Once again I'm far too conservative Plainsman! I think this " cartoon" is inexcusable and unacceptable for any website other than perhaps some right wing radical Christian website! All of Jesus's teaching of tolerance seems to neve not been filtered between one of your ears and the other! Totally offensive not only for Muslims but a whole lot of tolerant Christians, too! 
Yes, I can't stand these radical Muslim idiots nowadays but she I see CRAP like this, I realize that the right winger Christians are as intolerant as some of the ******* radical Muslims!
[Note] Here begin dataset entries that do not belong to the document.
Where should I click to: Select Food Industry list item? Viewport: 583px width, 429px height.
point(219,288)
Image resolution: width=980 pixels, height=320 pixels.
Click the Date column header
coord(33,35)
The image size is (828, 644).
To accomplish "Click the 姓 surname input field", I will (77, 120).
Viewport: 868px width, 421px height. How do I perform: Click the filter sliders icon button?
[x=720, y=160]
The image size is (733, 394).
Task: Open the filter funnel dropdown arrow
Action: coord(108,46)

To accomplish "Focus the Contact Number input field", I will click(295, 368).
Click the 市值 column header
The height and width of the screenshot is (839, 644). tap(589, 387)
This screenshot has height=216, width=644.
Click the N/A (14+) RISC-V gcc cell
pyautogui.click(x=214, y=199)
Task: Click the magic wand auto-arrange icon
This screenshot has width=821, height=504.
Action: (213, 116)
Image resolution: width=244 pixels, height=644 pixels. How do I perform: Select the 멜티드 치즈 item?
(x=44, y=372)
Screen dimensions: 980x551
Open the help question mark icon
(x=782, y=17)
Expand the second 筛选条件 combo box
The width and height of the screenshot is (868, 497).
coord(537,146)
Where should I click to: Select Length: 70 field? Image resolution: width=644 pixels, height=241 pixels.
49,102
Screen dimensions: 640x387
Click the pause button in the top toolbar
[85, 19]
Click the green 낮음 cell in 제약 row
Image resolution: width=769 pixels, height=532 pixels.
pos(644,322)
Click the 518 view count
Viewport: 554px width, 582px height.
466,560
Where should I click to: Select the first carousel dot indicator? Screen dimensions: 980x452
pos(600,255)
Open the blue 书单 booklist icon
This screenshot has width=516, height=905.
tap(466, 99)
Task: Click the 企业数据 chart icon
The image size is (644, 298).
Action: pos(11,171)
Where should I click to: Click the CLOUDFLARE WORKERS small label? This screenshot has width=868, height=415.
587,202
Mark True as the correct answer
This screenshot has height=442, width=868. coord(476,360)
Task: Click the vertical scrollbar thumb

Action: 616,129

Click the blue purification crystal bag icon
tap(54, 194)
As I've said before, if I had a button in front of me that would instantly eradicate the right outer 1/3 of EVERY RELIGION on earth, I'd push it faster than the rattler that bit my pup!

What we need Plainsman, is a prenatal test we could perform on every pregnant woman in the world thst would tell us if their kid would turn out to be a narrow minded radical in their respective religion! If the test was pisitive, we could abort them or drown Em at birth! I say this in jest, tongue in cheek, but get the point!?!? Of course we would have to find a new moderator for this section! LOL
Painting all Muslims as the radical ******** inISIS, Al Queda, etc with cartoons like this does more for recruiting for these nutty groups than anything! 
I have many Muslim friends and some in law relatives, and many Christian friends, too! More and more I prefer the Muslim ones and would trust them much further than ma lot of my self described Christians who don't practise what they preach anyway!


----------



## Longshot (Feb 9, 2004)

Just for my new favorite nut job, HH
Keep the condescension and intolerance to other's views and opinions (while preaching tolerance).

Perspective 
________________________________________

(Readers' comments from the Wall Street Journal following the terrorist attacks in France...)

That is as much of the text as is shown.